I’ve been inspired by Elm Park, in downtown Worcester, Massachusetts, for many years.  In so many ways, it mirrors the the beauty, the potential, and the struggles of life.  (Click on the horizontal images for a better view.)

It was born in idealism and is chronically underfunded.  It’s inhabitants, wonderfully urbane trees, flourish in the spring and summer, put on an incredible light show in the fall, and then have to withstand the winter.  But, they seem, mostly, to make it through.  At least they have each other.

It’s nice to have them around.

Happy Thanksgiving.

(Technical note:  All images created with an infrared converted Nikon D200, converted to black and white in Nik’s Silver Efex Pro.)

Then as Now

Over the past year we’ve increasingly been drawn to “character trees,” inside the Quabbin Reservoir.  The typical definition of character tree (it is really a subjective one to be sure) has more to do with it’s shape and the apparent story it tells by the twists, turns and gnarls in its trunk.  I now add a qualifier:  they were planted, by humans.  This highlights for me the idea that we can understand something about a society’s relationship with nature by the way they planted trees.  And, trees last a long time, particularly away from an urban environment (less pollution, fewer dogs).
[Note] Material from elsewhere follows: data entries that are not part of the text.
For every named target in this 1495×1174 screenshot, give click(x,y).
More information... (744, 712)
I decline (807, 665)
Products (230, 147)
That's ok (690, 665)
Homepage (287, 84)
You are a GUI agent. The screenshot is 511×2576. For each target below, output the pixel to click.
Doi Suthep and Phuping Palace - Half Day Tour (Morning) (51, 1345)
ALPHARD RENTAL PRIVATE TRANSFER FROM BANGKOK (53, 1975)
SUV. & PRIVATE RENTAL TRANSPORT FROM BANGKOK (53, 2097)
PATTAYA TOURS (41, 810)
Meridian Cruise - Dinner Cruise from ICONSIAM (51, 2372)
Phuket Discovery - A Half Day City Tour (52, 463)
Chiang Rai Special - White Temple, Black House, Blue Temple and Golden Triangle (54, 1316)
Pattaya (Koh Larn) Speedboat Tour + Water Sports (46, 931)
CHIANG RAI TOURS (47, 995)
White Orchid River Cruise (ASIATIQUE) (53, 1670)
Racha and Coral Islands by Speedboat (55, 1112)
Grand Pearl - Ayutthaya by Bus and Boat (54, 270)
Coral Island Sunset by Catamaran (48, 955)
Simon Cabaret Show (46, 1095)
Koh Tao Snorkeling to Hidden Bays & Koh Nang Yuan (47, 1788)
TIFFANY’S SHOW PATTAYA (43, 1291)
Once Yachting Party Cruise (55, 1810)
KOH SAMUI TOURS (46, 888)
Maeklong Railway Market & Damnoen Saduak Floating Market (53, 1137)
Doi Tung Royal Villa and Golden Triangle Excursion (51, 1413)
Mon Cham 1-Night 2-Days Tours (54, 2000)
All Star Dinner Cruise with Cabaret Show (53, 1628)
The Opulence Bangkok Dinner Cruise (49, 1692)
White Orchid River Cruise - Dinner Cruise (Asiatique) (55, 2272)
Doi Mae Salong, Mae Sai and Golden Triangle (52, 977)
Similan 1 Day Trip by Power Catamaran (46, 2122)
The story they tell can last longer than the communities that planted them, as we see here along the Road to Millington, inside Gate 30/29 at the Quabbin Reservoir.  (Click on the images for a better view.)

We were quite surprised to come upon this carefully ordered stand of trees last December.  What stories can we infer?  It’s fun to image.  This area, a part of North Dana, was relatively prosperous.  There was manufacturing nearby but it was still largely a farming community.  The land owner was trying to make a statement. There is graphic order here, but it’s kind of a friendly order.  After all, these are shade trees.  Just the thing for a hot summer day, pre air conditioning.  The temperature under row of trees on a summer day might have been 15 degrees cooler than the hot sun.  A nice place to stop and rest the horses perhaps.

These rows of trees, along stone walls, are not, however, just an artifact of the past. They are still with us today.  Here’s a recent image from “downtown” New Salem, just a few miles away.

Perhaps this is something like the scene along the road to Millington would have appeared were North Dana here today.